You recently released your first album “Souvenirs”. Do’s and don’ts for up-and-coming ensembles preparing to record their debut album?

-Find a good sound engineer!

-Sometimes you can get bogged down during a session, so find ways to keep things fresh.

-Listen to the recording you just made while you’re still in the studio so you have time to make any changes if you wish. For example, if you hate the way the pickups are set up, it’s better to find out and change it right away, rather than popping out the CD and figuring it out later.

-Be very involved in the editing process. In many recording studio situations, you can become embarrassed and nervous about getting everything right. But don’t worry too much because a lot can be changed.

-Again, it’s about having a shared vision with your foursome mates. Recording music that means a lot to you as a band is important. Just have fun with it!

What is your social media strategy? Sounds like you’re trying to balance the serious stuff with more fun messages!

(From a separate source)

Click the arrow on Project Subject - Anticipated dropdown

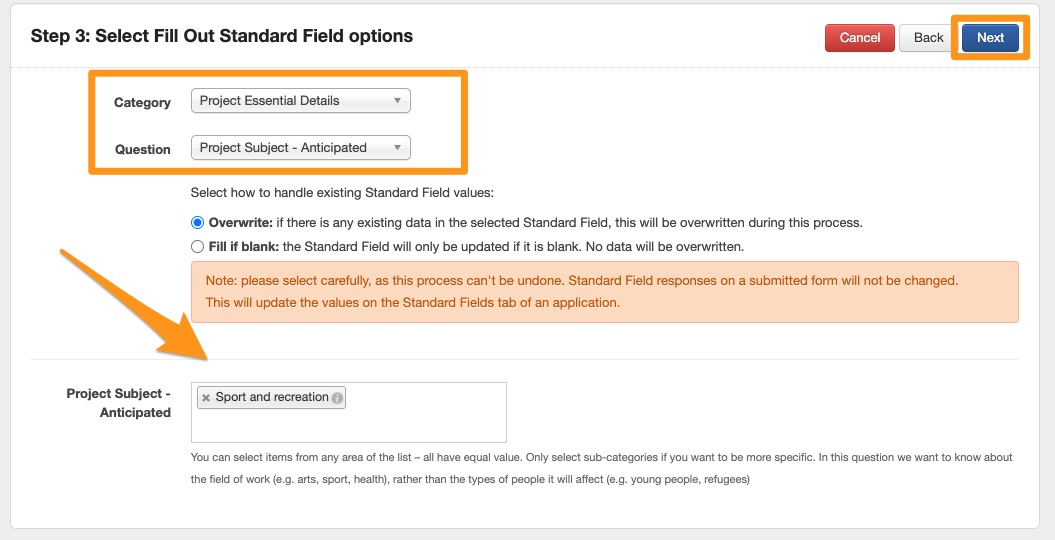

One of us manages the social media accounts, but it’s definitely a collaborative process. Anyone can post anything as long as everyone agrees. And usually we know what others will and will not agree with the post.

In general, social media is a great way to interact with people even if they are far away. We try to mix content for our subscribers and post content that we would like to see on our own feeds.

What is one of your best memories together?

Our recent tour of Germany was a lot of fun. It was seven concerts in ten days. After traveling less due to COVID-19, it meant a lot to us to be able to spend a lot of time on the road. Also, it was right after the Russian invasion of Ukraine, and we were meeting Ukrainian refugees who had gone to Germany. We included a Ukrainian anthem in the program and it made the experience much more personal and real. Some of the refugees we met actually lived in the same hotel where we briefly stayed.

Being able to play music in the midst of the atrocity of the current situation made us realize the power of music and the distillation of what music is capable of. For the refugees who attend the concerts, we hope they will get something positive out of it.